___ Data for processing

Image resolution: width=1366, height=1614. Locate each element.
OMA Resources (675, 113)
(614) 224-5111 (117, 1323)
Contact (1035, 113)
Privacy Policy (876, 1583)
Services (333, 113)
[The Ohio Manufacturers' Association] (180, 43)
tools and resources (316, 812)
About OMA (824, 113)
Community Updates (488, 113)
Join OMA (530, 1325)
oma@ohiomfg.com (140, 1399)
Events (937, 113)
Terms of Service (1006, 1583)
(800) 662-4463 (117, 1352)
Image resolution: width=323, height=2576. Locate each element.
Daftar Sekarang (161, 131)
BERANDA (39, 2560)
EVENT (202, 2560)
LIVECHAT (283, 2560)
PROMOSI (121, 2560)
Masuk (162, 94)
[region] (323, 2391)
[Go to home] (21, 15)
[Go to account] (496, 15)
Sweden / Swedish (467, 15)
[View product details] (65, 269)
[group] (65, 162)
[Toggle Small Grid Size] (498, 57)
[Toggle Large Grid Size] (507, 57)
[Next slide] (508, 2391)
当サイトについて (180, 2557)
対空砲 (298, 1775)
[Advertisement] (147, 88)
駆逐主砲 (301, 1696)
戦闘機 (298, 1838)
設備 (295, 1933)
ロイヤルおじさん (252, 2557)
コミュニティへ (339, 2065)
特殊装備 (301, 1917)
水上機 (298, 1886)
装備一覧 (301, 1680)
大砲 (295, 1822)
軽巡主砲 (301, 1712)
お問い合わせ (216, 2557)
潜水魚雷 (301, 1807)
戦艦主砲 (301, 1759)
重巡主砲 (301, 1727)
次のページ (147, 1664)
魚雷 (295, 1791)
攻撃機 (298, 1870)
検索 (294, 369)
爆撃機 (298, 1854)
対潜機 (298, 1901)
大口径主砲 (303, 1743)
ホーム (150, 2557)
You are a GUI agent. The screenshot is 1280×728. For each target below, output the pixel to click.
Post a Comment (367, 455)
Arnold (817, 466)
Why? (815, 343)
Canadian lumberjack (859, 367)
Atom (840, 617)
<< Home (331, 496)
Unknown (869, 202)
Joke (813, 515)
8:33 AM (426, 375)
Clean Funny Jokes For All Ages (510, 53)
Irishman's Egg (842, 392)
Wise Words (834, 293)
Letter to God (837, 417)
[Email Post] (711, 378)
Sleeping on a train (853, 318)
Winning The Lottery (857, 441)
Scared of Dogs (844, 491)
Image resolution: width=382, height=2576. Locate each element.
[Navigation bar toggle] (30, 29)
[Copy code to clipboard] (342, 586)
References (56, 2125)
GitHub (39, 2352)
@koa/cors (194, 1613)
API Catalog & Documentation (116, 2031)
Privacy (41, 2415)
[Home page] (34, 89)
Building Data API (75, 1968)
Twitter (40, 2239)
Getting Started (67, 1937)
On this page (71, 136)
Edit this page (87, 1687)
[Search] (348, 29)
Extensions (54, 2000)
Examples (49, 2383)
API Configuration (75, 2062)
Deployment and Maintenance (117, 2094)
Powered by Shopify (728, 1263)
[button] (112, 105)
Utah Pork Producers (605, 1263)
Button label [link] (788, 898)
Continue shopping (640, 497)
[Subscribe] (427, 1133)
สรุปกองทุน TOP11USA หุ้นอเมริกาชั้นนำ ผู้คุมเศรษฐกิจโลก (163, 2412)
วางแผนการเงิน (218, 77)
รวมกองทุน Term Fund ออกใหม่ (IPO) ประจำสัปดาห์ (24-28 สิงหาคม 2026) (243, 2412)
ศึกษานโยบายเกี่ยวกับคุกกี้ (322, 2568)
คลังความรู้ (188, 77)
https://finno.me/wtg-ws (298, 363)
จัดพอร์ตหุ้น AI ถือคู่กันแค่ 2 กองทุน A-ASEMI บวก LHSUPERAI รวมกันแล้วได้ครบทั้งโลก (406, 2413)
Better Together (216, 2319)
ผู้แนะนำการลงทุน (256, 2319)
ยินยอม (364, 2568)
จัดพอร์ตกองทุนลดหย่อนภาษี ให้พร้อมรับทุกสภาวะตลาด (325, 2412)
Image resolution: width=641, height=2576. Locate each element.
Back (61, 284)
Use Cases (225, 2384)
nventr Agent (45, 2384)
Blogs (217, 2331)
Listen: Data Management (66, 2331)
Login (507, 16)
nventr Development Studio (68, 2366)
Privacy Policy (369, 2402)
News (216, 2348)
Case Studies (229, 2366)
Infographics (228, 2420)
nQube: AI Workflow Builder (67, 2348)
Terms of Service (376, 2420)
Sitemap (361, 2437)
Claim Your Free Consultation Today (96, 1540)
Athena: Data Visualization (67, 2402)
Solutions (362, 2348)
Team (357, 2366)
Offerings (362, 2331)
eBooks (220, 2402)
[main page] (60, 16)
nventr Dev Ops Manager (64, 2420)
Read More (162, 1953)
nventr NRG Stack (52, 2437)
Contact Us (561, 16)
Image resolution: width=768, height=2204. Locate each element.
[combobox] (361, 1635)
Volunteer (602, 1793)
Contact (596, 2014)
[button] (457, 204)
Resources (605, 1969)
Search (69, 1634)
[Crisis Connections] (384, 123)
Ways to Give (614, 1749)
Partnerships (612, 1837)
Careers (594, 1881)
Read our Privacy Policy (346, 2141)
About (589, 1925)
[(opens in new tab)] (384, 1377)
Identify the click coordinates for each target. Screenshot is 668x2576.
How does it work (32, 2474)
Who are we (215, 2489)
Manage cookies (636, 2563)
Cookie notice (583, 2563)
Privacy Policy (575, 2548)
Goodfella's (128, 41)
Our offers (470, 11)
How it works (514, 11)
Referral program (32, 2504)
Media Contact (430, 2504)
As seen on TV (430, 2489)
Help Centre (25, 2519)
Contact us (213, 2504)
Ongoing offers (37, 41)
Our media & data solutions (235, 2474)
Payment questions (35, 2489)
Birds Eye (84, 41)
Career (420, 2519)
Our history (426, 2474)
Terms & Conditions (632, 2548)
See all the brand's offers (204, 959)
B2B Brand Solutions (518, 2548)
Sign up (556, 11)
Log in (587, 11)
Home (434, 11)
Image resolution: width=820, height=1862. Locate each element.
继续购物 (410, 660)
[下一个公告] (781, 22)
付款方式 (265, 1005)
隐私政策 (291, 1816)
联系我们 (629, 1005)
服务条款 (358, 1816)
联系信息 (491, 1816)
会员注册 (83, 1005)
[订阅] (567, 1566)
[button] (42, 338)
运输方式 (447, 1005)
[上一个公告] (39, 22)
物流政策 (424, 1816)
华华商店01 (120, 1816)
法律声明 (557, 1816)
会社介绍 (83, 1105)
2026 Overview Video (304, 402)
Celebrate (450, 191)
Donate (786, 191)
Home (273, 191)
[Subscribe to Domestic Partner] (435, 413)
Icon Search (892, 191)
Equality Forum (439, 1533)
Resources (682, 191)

______

Output the lines above between the one holding "[View product details] (65, 269)" and the one holding "[Search] (348, 29)", inclusive, with nothing before or after them.

[View product details] (65, 269)
[group] (65, 162)
[Toggle Small Grid Size] (498, 57)
[Toggle Large Grid Size] (507, 57)
[Next slide] (508, 2391)
当サイトについて (180, 2557)
対空砲 (298, 1775)
[Advertisement] (147, 88)
駆逐主砲 (301, 1696)
戦闘機 (298, 1838)
設備 (295, 1933)
ロイヤルおじさん (252, 2557)
コミュニティへ (339, 2065)
特殊装備 (301, 1917)
水上機 (298, 1886)
装備一覧 (301, 1680)
大砲 (295, 1822)
軽巡主砲 (301, 1712)
お問い合わせ (216, 2557)
潜水魚雷 (301, 1807)
戦艦主砲 (301, 1759)
重巡主砲 (301, 1727)
次のページ (147, 1664)
魚雷 (295, 1791)
攻撃機 (298, 1870)
検索 (294, 369)
爆撃機 (298, 1854)
対潜機 (298, 1901)
大口径主砲 (303, 1743)
ホーム (150, 2557)
You are a GUI agent. The screenshot is 1280×728. For each target below, output the pixel to click.
Post a Comment (367, 455)
Arnold (817, 466)
Why? (815, 343)
Canadian lumberjack (859, 367)
Atom (840, 617)
<< Home (331, 496)
Unknown (869, 202)
Joke (813, 515)
8:33 AM (426, 375)
Clean Funny Jokes For All Ages (510, 53)
Irishman's Egg (842, 392)
Wise Words (834, 293)
Letter to God (837, 417)
[Email Post] (711, 378)
Sleeping on a train (853, 318)
Winning The Lottery (857, 441)
Scared of Dogs (844, 491)
Image resolution: width=382, height=2576. Locate each element.
[Navigation bar toggle] (30, 29)
[Copy code to clipboard] (342, 586)
References (56, 2125)
GitHub (39, 2352)
@koa/cors (194, 1613)
API Catalog & Documentation (116, 2031)
Privacy (41, 2415)
[Home page] (34, 89)
Building Data API (75, 1968)
Twitter (40, 2239)
Getting Started (67, 1937)
On this page (71, 136)
Edit this page (87, 1687)
[Search] (348, 29)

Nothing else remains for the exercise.